A lawyer for a group of residents opposed to Terrapin Run filed an appeal with the Maryland Court of Appeals challenging the development's approval in 2005 by the county Board of Zoning Appeals.
The appeal is the latest move in a two-year political and legal dispute over the development, which would create Allegany's second-largest community if built as planned. Last month, the Court of Special Appeals overturned a 2006 Circuit Court finding in favor of the opponents and ruled that the county board had acted appropriately in declaring the project "in harmony with" Allegany's comprehensive plan.
Opponents contend that local zoning officials should have rejected the project as not consistent with the county's comprehensive plan. They also argue that the development would jeopardize water supplies, stream quality and the area's rural character, which had earned that stretch of U.S. 40 designation as a scenic byway.

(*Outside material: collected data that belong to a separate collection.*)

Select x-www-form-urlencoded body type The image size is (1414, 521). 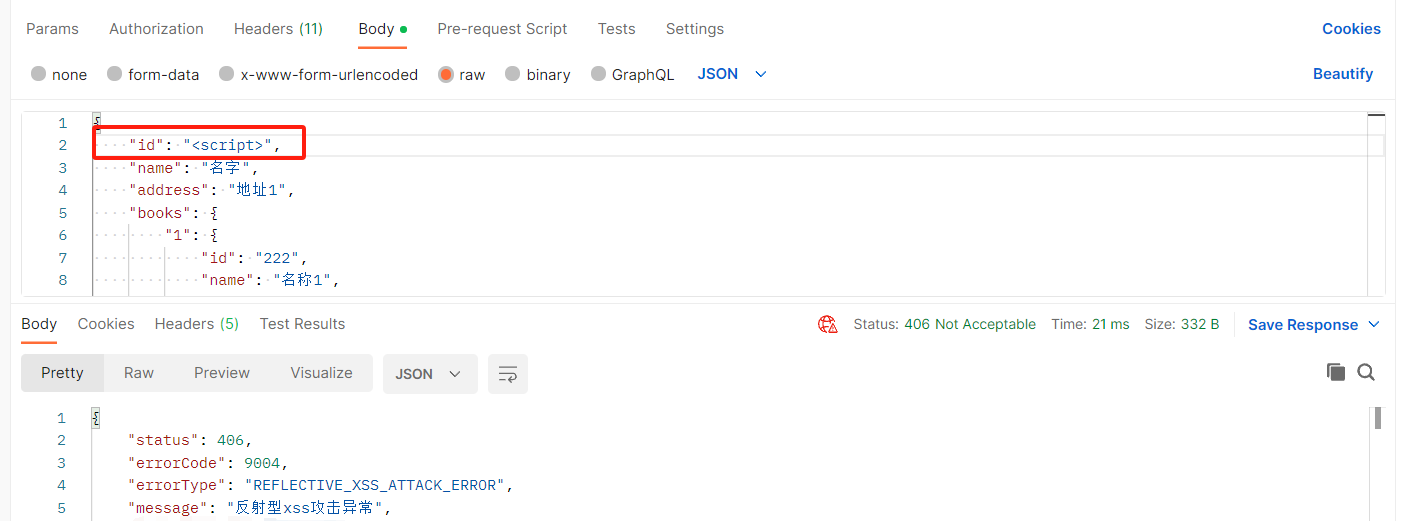coord(227,74)
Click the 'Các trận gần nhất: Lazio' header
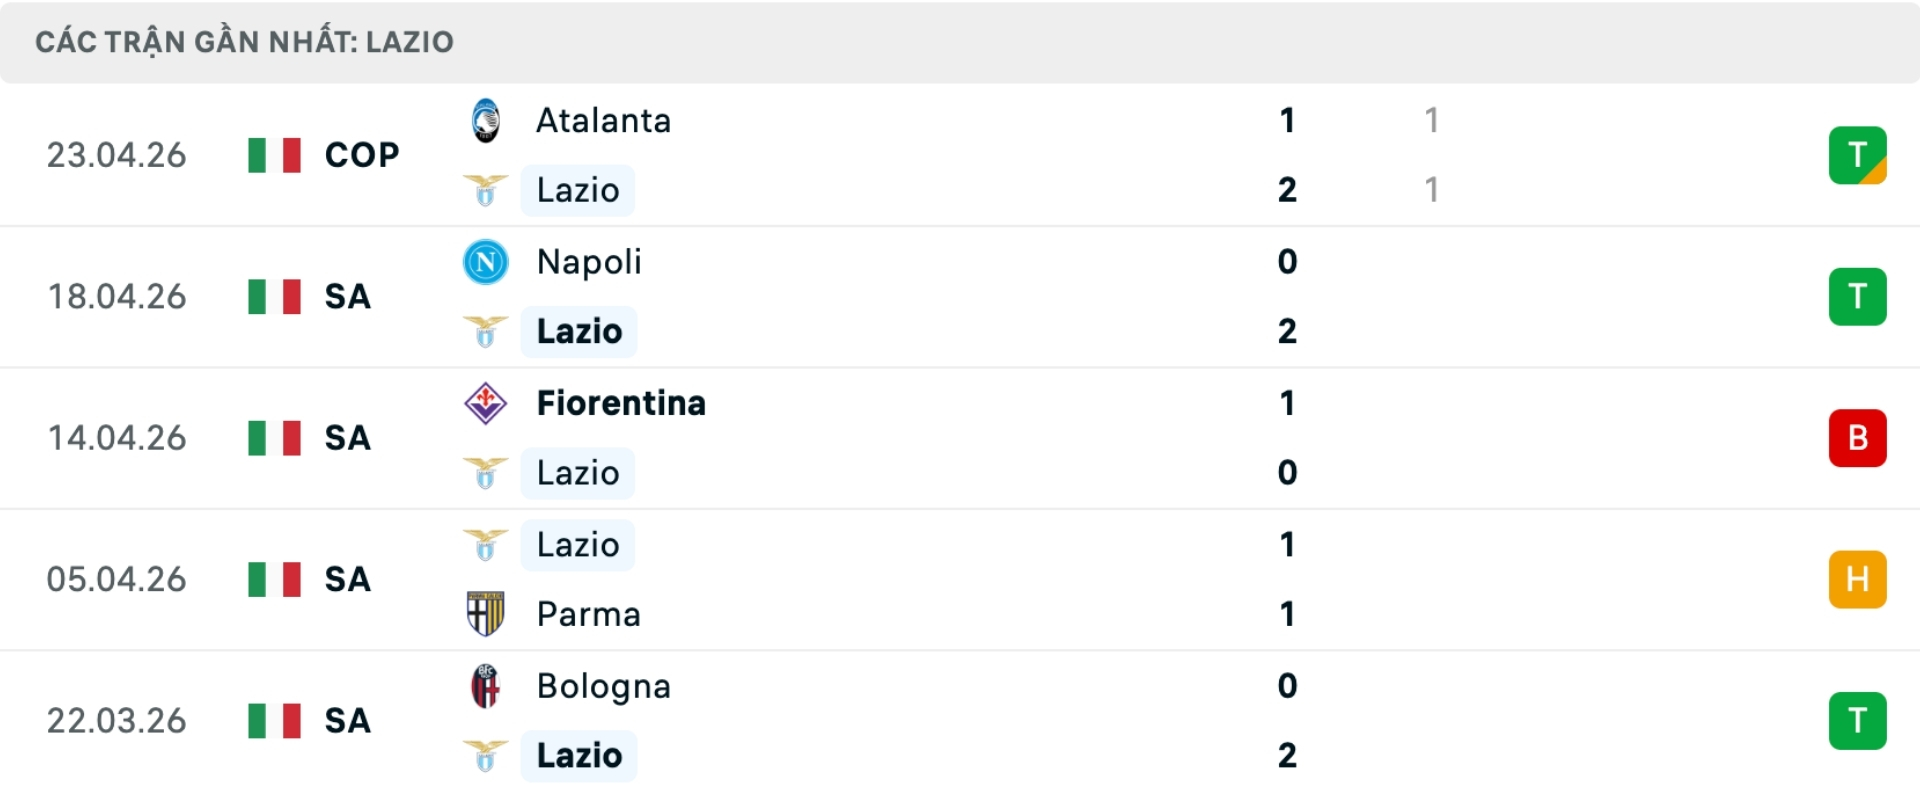The width and height of the screenshot is (1920, 792). 244,42
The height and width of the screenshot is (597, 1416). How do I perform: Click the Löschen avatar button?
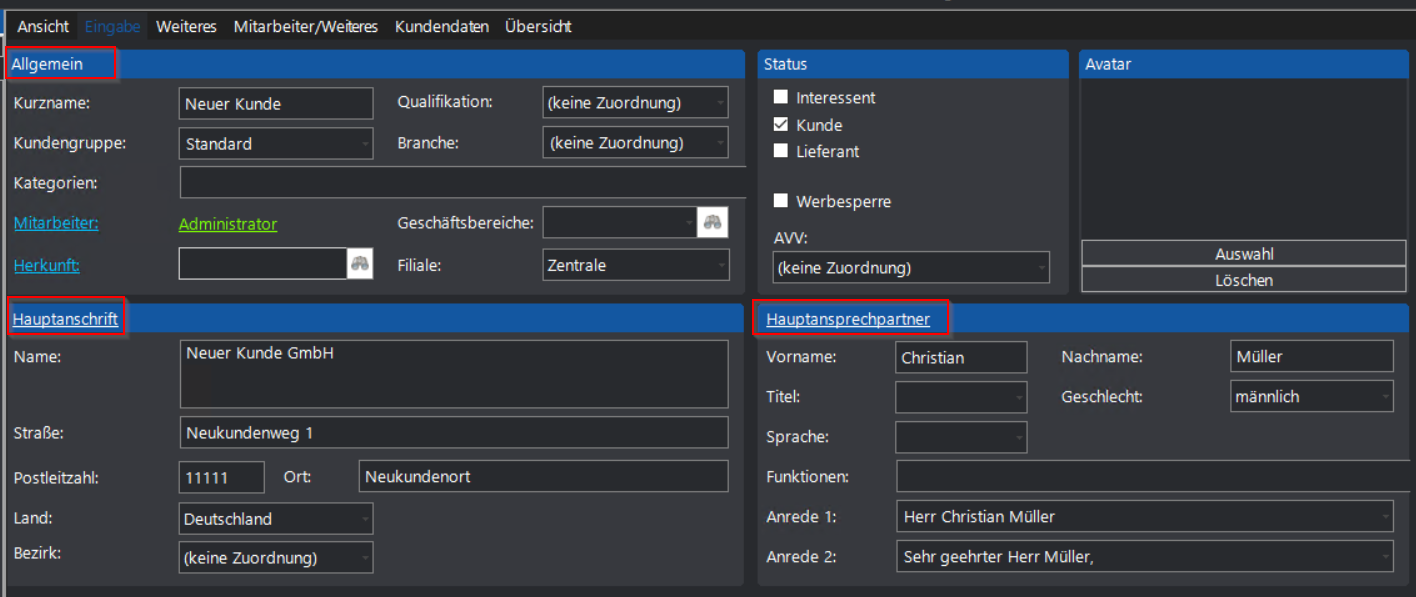pos(1244,280)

"We continue to believe Terrapin Run is the wrong development in the wrong place, and that the county's Comprehensive Plan never envisioned anything like this development," Dale Sams, one of the opponents, wrote in an e-mail.
Sams also contended that the special appeals court decision, if not reversed, could undermine "citizen-based planning" and Smart Growth in Maryland by giving local officials wide discretion to deviate from comprehensive plans updated every six years after extensive public hearings and comments. The court's opinion likened the plan to a "mere guide" that local officials need not follow to the letter.
Craig Leonard, project manager for PDC Inc., the Columbia-based development firm planning Terrapin Run, did not return calls seeking comment on the appeal.